--- Data Enclosed Below ---
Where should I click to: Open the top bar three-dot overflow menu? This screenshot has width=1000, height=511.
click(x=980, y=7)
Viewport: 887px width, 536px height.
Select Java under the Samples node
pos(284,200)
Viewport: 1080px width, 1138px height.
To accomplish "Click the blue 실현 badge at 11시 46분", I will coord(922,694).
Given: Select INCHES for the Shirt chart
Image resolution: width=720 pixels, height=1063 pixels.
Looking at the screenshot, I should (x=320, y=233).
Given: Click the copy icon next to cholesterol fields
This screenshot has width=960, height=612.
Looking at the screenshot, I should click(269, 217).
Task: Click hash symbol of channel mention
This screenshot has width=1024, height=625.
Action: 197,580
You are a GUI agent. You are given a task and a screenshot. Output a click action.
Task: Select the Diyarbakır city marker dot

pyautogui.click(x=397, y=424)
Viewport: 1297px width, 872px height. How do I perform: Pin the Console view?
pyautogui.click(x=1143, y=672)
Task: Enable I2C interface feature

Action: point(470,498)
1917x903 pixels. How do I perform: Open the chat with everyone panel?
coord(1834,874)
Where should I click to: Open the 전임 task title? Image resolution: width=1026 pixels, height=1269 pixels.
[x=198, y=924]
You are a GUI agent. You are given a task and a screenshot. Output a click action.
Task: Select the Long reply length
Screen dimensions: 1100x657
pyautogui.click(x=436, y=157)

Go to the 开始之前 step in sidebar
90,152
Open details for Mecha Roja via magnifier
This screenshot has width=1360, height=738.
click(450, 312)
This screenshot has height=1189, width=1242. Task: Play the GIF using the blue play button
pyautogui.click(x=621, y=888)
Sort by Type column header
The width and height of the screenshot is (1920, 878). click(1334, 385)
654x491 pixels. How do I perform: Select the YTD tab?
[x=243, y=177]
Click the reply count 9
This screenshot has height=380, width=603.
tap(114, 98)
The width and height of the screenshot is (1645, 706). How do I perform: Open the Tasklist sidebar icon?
--- End of Enclosed Data ---
**Problem description:** Write the entries out again, exactly and completely.

**Response area:**
Where should I click to: Open the top bar three-dot overflow menu? This screenshot has width=1000, height=511.
click(x=980, y=7)
Viewport: 887px width, 536px height.
Select Java under the Samples node
pos(284,200)
Viewport: 1080px width, 1138px height.
To accomplish "Click the blue 실현 badge at 11시 46분", I will coord(922,694).
Given: Select INCHES for the Shirt chart
Image resolution: width=720 pixels, height=1063 pixels.
Looking at the screenshot, I should (x=320, y=233).
Given: Click the copy icon next to cholesterol fields
This screenshot has width=960, height=612.
Looking at the screenshot, I should click(269, 217).
Task: Click hash symbol of channel mention
This screenshot has width=1024, height=625.
Action: 197,580
You are a GUI agent. You are given a task and a screenshot. Output a click action.
Task: Select the Diyarbakır city marker dot

pyautogui.click(x=397, y=424)
Viewport: 1297px width, 872px height. How do I perform: Pin the Console view?
pyautogui.click(x=1143, y=672)
Task: Enable I2C interface feature

Action: point(470,498)
1917x903 pixels. How do I perform: Open the chat with everyone panel?
coord(1834,874)
Where should I click to: Open the 전임 task title? Image resolution: width=1026 pixels, height=1269 pixels.
[x=198, y=924]
You are a GUI agent. You are given a task and a screenshot. Output a click action.
Task: Select the Long reply length
Screen dimensions: 1100x657
pyautogui.click(x=436, y=157)

Go to the 开始之前 step in sidebar
90,152
Open details for Mecha Roja via magnifier
This screenshot has width=1360, height=738.
click(450, 312)
This screenshot has height=1189, width=1242. Task: Play the GIF using the blue play button
pyautogui.click(x=621, y=888)
Sort by Type column header
The width and height of the screenshot is (1920, 878). click(1334, 385)
654x491 pixels. How do I perform: Select the YTD tab?
[x=243, y=177]
Click the reply count 9
This screenshot has height=380, width=603.
tap(114, 98)
The width and height of the screenshot is (1645, 706). How do I perform: Open the Tasklist sidebar icon?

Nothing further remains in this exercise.